Box and whisker plots of the two texture parameters which showed high class separation capacity (AUC >0.8) in differentiating high-grade from low-grade tumors: (A) Mean/ MPP at SSF 0 and (B) Kurtosis at SSF 5 on the ADC images.
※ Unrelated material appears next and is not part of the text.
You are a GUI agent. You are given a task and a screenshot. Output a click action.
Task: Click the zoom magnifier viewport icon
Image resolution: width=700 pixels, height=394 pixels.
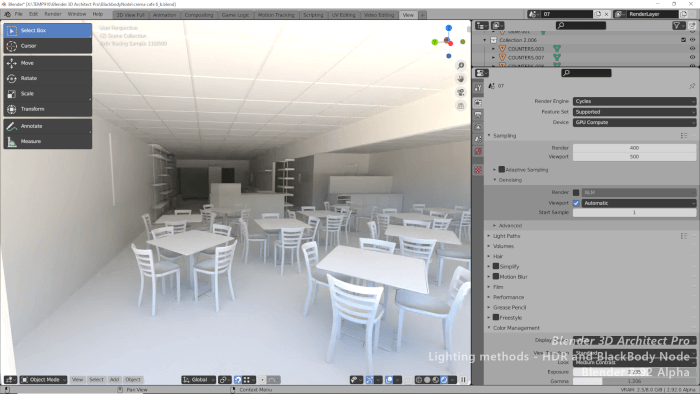(460, 66)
The Y-axis represents mean ADC (x 10−6 mm2/s) in panel A and kurtosis in panel B. ADC, apparent diffusion coefficient; AUC, area under the curve; MPP, mean of positive pixels; ROC, receiver operating characteristic; SSF, spatial scale factor.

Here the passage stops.